When England’s Buxton Brewery and Sweden’s Omnipollo Brewing teamed up for an international release of Buxton’s dessert-like Yellow Belly Peanut Butter Biscuit Stout, they did away with subtlety. Yellow Belly comes cloaked in the unmistakable hood of the Ku Klux Klan, positioning itself against hate and in favor of “all things new, open-minded and progressive.”
Controversial as the label may be, it certainly doesn’t hurt that the beer beneath it is world class.
Under the stark label lies a stout that pours like well-carbonated brownie batter. A milky mocha head swirls atop a pool of chocolate-brown beer, bubbling up in creamy rivulets. There’s a slight separation of syrup that rises to the top, clinging to the glass like aged rum. That’s the 11% ABV at work.
If someone around you is drinking Yellow Belly, you’ll know it right away from the candy bar sweetness following you around the room. Normally, in a dessert stout the peanut butter and cookie would separate into distinct currents, but here they’re combined into a single, harmonious entity.
Its politics aside, Yellow Belly is the delicious result of two talented breweries coming together over a single batch.”
There are no actual biscuits, butter or nuts in the beer (Buxton head brewer Colin Stronge refuses to divulge how he pulls off the illusion) but you’d be forgiven for thinking otherwise. The malted chocolate, velvety peanut butter and the milk biscuit in the aroma all come through.

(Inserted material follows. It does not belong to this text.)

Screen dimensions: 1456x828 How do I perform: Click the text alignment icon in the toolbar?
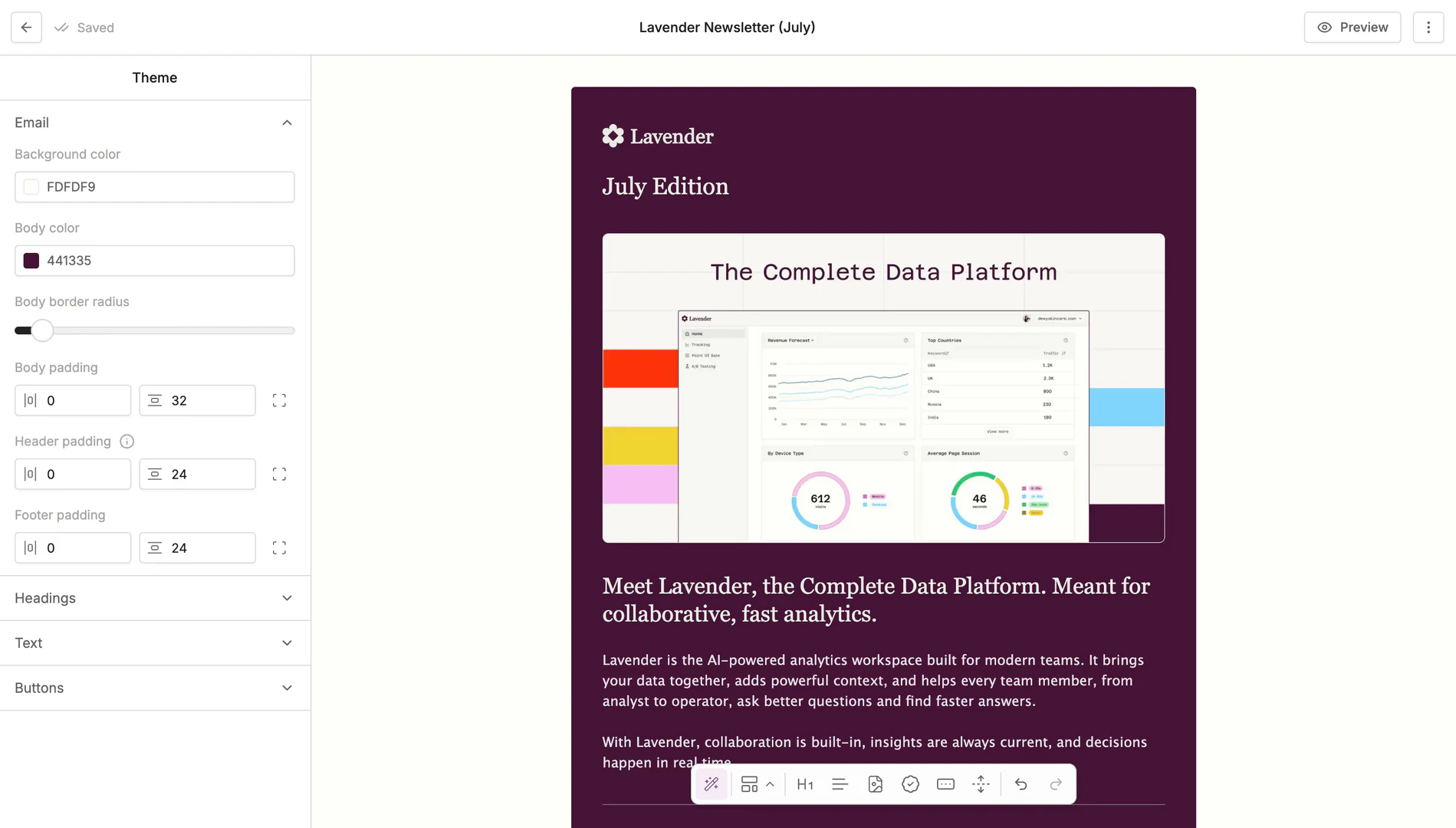tap(840, 784)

And that’s when the ABV creeps up the back of your palate to remind you how deceptive your senses can be.
Its politics aside, Yellow Belly is the delicious result of two talented breweries coming together over a single batch. But the fact that the beer takes an unequivocal stand for dignity and humanity makes Yellow Belly a sensation. From the very first time you lay eyes on the beer, everything about it dares you to pay attention.